How do you calculate the economic multiplier?

To calculate the size of the multiplier, you must know how quickly money leaves an economy. There are several ways that money stops circulating. Taxes, imports, and savings are the most common examples. All of these factors result in cash leaking out of the regional economic system.

For simplicity, economics textbooks focus on the saving versus consumption of household income. The percentage of income a person spends is called the marginal propensity to consume (MPC). Everything that is not spent is saved. That percentage is called the marginal propensity to save (MPS). Using these concepts, the formula for an economic multiplier is simple:

Economic Multiplier = 1 / MPS

As an example, assume that people have a MPS of 10%.

RoundIncreased Spending
Round 1$90
Round 2$81
Round 3$73
Round 4$66
Round 5$59
Round 6$53
Round 7$48
Round 8$43
Round 9$39
Round 10$35

After just 10 rounds following this $100 injection, it has created $586 of economic growth. If we look out to 50 iterations, all of the money will have finally leaked out. But it will have generated $900 of increased economic activity — plus the original $100 injection. With a 10% leakage rate, the money creates 10 times more business than the initial injection.

How do you calculate the money multiplier?

The money multiplier is determined by a required reserve ratio set by the central bank.

Money Multiplier = 1 / required reserve rate

For instance, if a central bank requires a reserve rate of 20%, the money multiplier would be 5.

Money Multiplier = 1 / 0.2 = 5

That means that if the central bank buys $1T worth of securities from banks, it could result in the money supply increasing by up to $5T. With no required reserve ratio, the money multiplier is theoretically infinite.

How does the multiplier increase in an economy?

When money gets injected into an economy, three stages increase the amount of economic activity that results.

Direct impact

The first-order effects of an injection are what is directly visible. For example, a government stimulus check of $1,200 per person will obviously increase the income of everyone receiving that check. That is the direct impact, and it is easy to understand.

Indirect impact

But the stimulus check doesn’t stop with the people who get the money. They go out and spend it, which leads to increased consumer spending. If people use their stimulus check to go out to eat, that might cause restaurants to hire more cooks and waitstaff. These are the second-order impacts of the initial injection.

Induced impact

But the money doesn’t stop there either. Those additional waitstaff end up with more income than they previously had. And they are likely to spend it. Perhaps they use that money to buy groceries, go to the movies, and put gas in their cars. Consequently, the grocery store, movie theater, and gas station see an increase in revenues. These are induced impacts that flow from that initial injection of cash.

What are criticisms of the multiplier model?

The major criticism of multiplier models is that they do not tend to align with empirical data. Therefore, elected officials may not be able to point to the success of a project that they promise. That is partly because the second and third-order effects of a stimulus might take years to appear. And other changes to the economy can happen concurrently, making it challenging to identify the results.

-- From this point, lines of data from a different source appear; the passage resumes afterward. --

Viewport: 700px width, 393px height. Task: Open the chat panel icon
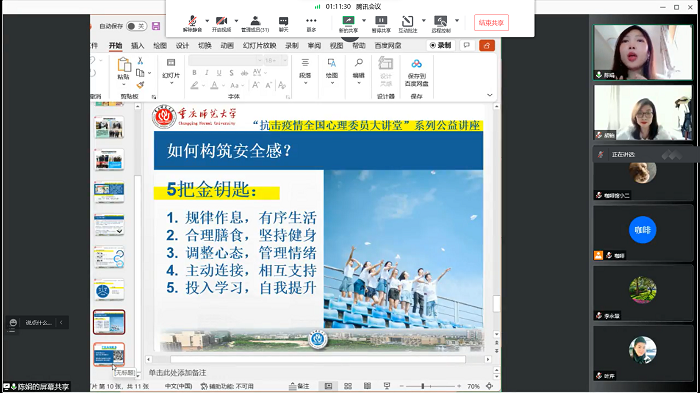(283, 23)
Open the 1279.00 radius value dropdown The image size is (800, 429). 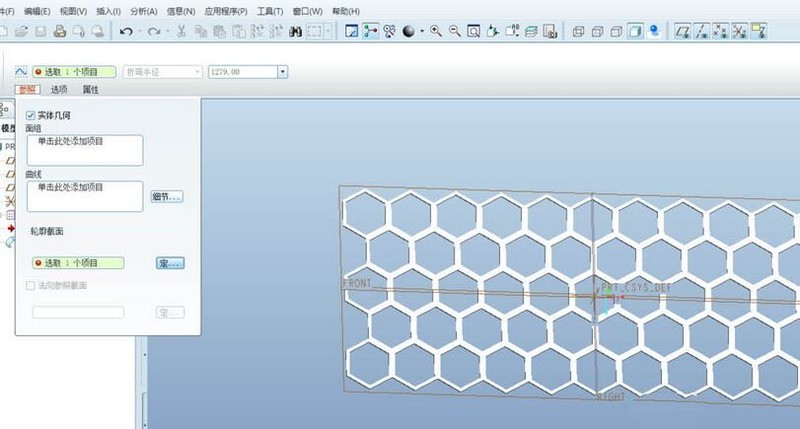pyautogui.click(x=283, y=72)
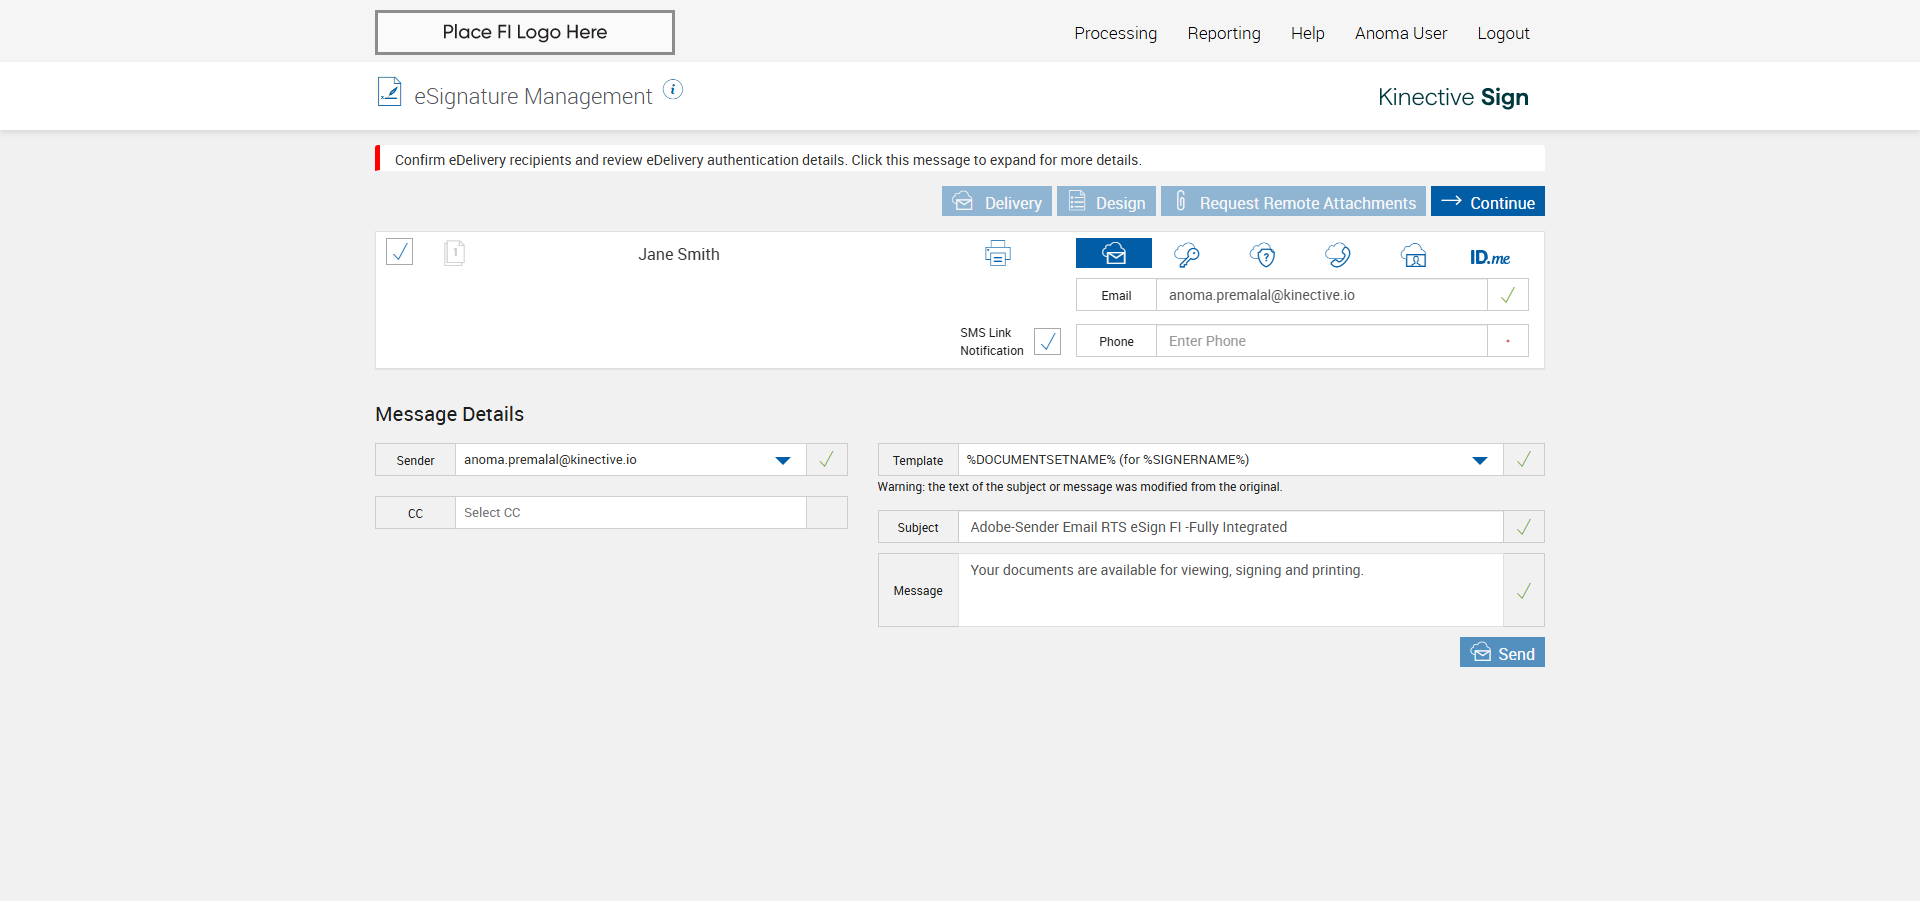Open the Template dropdown arrow
This screenshot has width=1920, height=901.
coord(1479,460)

Other criticisms include the potential for government spending to crowd out other investment, and the lack of consideration of where the increased spending comes from. Higher taxes to pay for increased spending results in an economic multiplier in the other direction. Borrowing the money leads to a greater national debt. These other impacts can offset the stated benefits of fiscal policy, sometimes to the point that it makes things worse.